**EXERCISE PROMPT**
Scan the records for the string "column". State how many lines contain it and add nothing.

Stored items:
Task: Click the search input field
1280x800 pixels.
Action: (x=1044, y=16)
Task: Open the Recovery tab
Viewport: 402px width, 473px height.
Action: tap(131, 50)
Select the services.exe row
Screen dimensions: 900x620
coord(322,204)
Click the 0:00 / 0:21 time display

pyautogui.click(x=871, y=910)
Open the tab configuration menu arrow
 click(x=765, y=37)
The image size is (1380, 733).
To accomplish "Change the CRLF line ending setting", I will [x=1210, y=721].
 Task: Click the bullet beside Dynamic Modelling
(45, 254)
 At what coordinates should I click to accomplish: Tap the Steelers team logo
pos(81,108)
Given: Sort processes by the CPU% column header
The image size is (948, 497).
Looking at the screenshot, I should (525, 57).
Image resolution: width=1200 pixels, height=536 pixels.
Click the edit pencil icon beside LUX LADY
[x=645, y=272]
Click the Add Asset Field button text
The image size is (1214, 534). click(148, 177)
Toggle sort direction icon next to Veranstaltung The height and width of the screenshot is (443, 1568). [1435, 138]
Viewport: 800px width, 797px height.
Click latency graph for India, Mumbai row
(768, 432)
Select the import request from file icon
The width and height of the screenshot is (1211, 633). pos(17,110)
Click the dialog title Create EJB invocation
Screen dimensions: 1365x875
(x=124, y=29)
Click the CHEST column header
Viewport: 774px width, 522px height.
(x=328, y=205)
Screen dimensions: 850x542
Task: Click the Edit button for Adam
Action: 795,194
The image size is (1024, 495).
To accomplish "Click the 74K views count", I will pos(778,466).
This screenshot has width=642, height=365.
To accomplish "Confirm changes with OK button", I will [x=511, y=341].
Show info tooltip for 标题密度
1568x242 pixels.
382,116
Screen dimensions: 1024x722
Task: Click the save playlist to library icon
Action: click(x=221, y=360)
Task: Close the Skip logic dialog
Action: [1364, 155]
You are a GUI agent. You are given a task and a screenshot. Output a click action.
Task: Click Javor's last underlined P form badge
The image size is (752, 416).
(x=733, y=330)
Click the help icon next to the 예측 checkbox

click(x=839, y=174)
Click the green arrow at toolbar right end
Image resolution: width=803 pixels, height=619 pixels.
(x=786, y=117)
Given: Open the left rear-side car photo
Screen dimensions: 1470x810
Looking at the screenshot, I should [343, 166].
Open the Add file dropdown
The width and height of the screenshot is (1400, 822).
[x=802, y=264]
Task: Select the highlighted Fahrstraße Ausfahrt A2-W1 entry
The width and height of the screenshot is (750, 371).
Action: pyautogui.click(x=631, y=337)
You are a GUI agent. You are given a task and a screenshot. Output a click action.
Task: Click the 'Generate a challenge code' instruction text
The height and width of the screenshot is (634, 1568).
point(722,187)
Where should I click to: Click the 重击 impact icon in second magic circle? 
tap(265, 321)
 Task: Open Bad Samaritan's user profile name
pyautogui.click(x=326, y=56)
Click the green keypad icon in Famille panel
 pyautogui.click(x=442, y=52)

**RESULT OF THIS TASK**
2